(Screenshot grounding data)

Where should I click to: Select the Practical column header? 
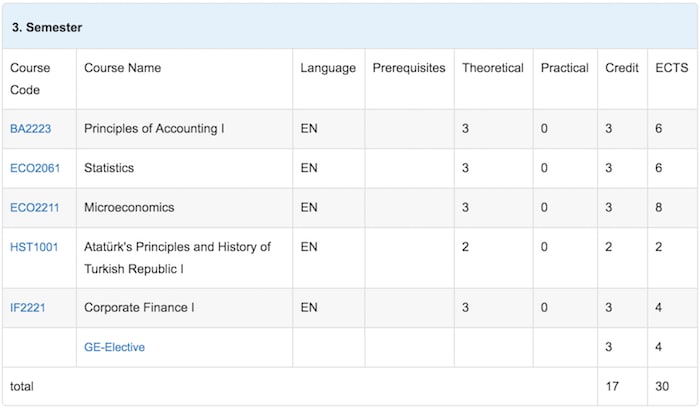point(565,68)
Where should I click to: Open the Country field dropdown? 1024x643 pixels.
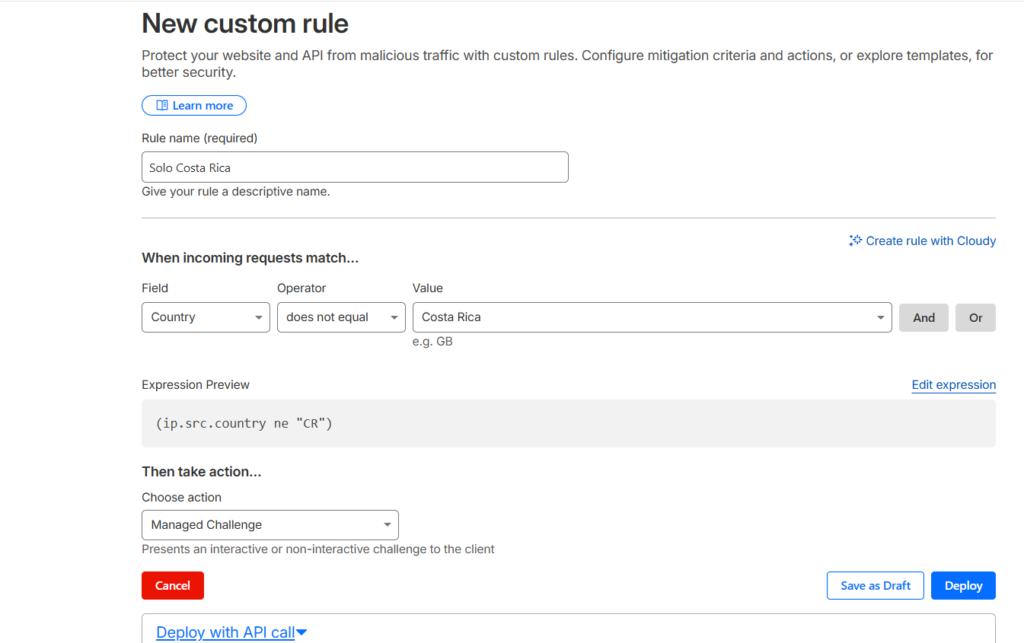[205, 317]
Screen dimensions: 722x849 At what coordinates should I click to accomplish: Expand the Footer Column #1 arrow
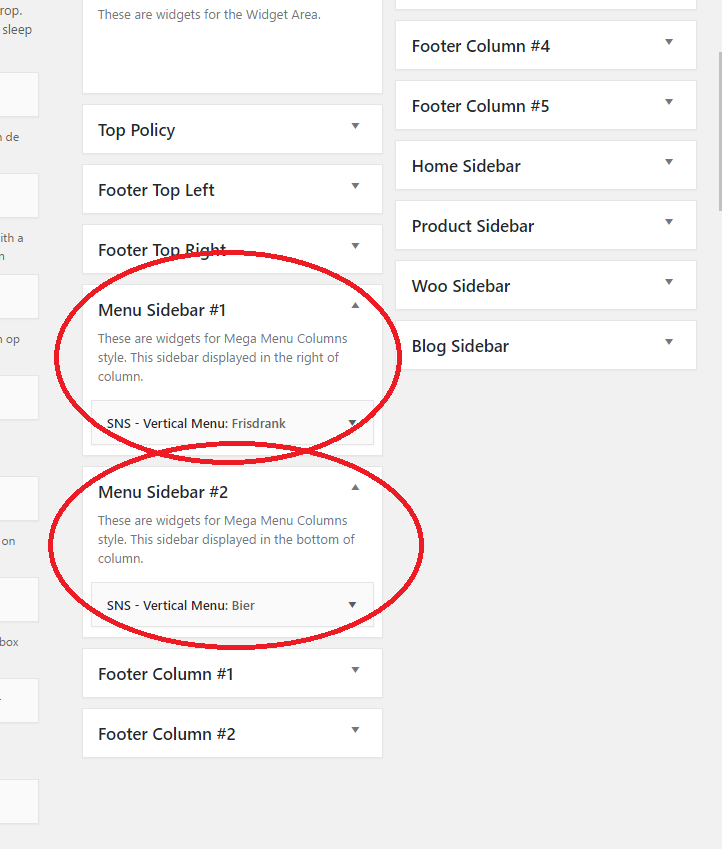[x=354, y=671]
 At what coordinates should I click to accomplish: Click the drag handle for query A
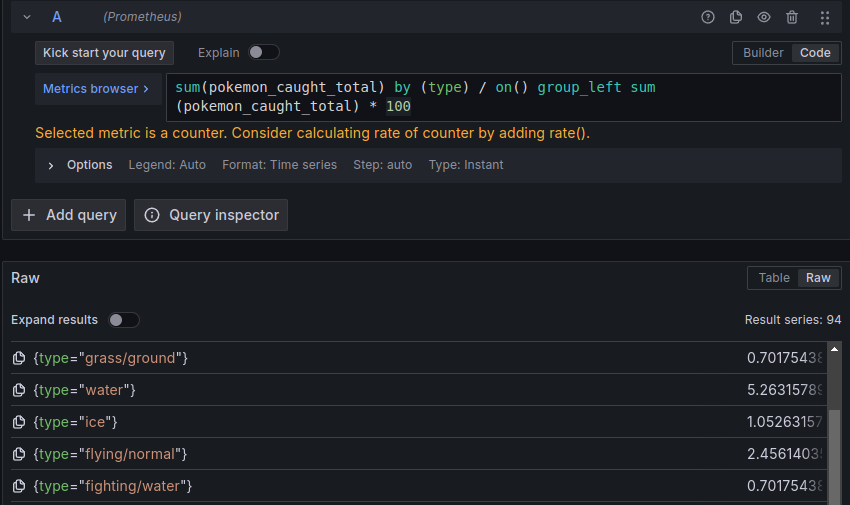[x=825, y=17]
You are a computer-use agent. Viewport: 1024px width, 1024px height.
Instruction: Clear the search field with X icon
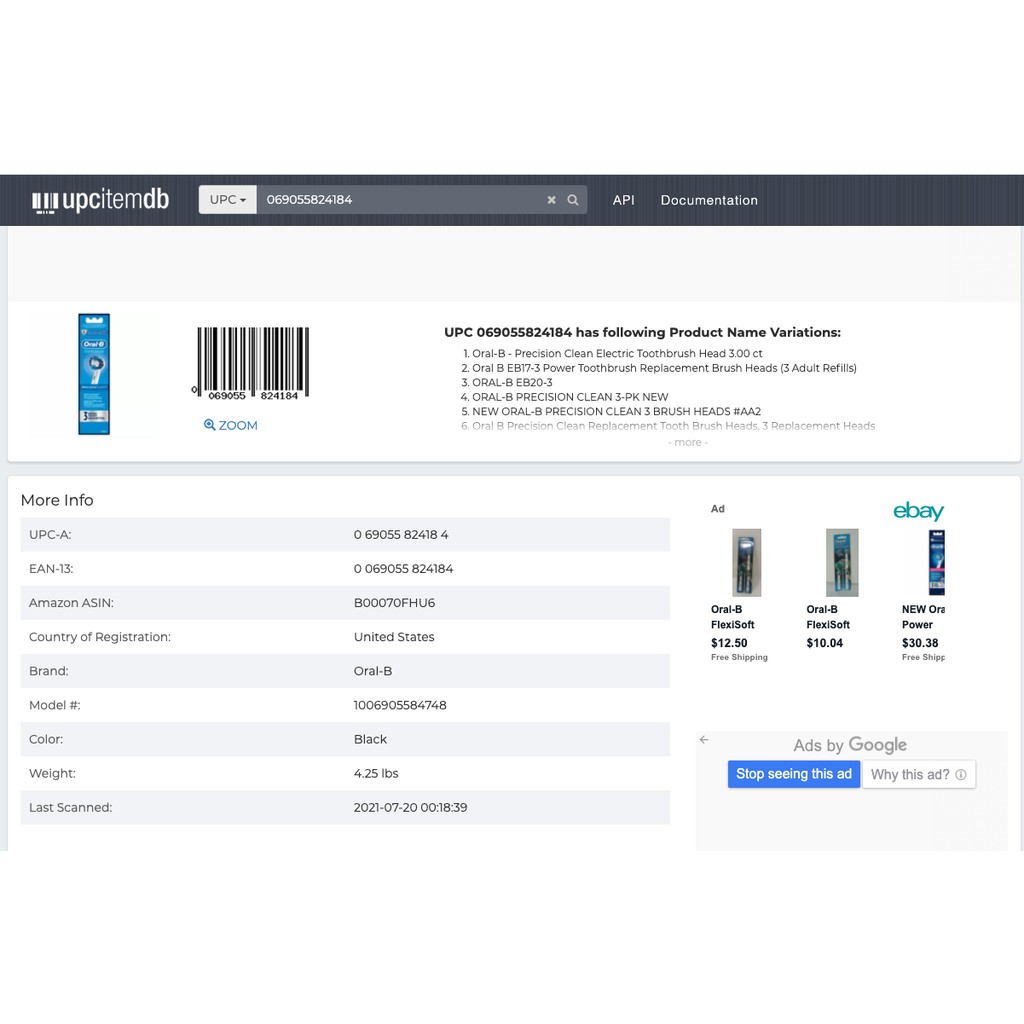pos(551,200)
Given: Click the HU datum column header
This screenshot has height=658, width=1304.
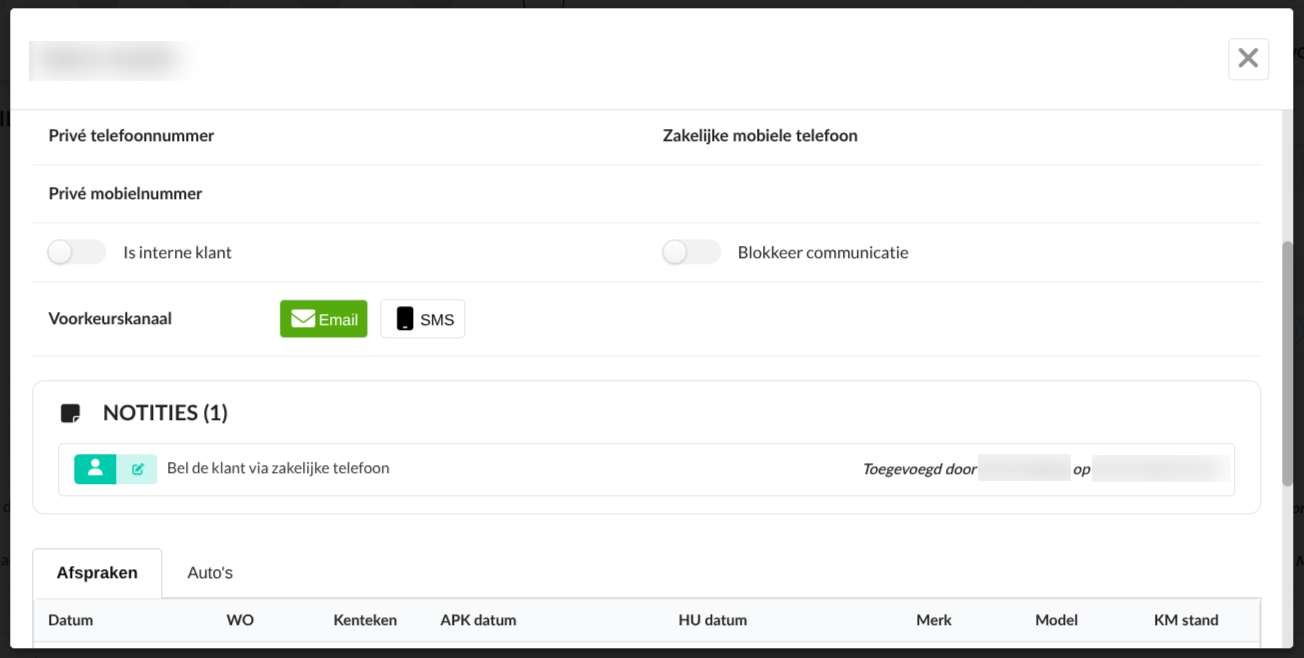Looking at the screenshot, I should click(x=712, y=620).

> [Your assignment]: Leave out every picture, and repeat word for word only the lines from the one holding "At what coordinates should I click to accomplish: Click" through the end of the entries above, both ends included.

> [Result]:
 At what coordinates should I click to accomplish: Click the drag handle for query A
[x=825, y=17]
You are a computer-use agent. Viewport: 1024px width, 1024px height.
Instruction: Clear the search field with X icon
pos(551,200)
Given: Click the HU datum column header
This screenshot has height=658, width=1304.
Looking at the screenshot, I should click(x=712, y=620).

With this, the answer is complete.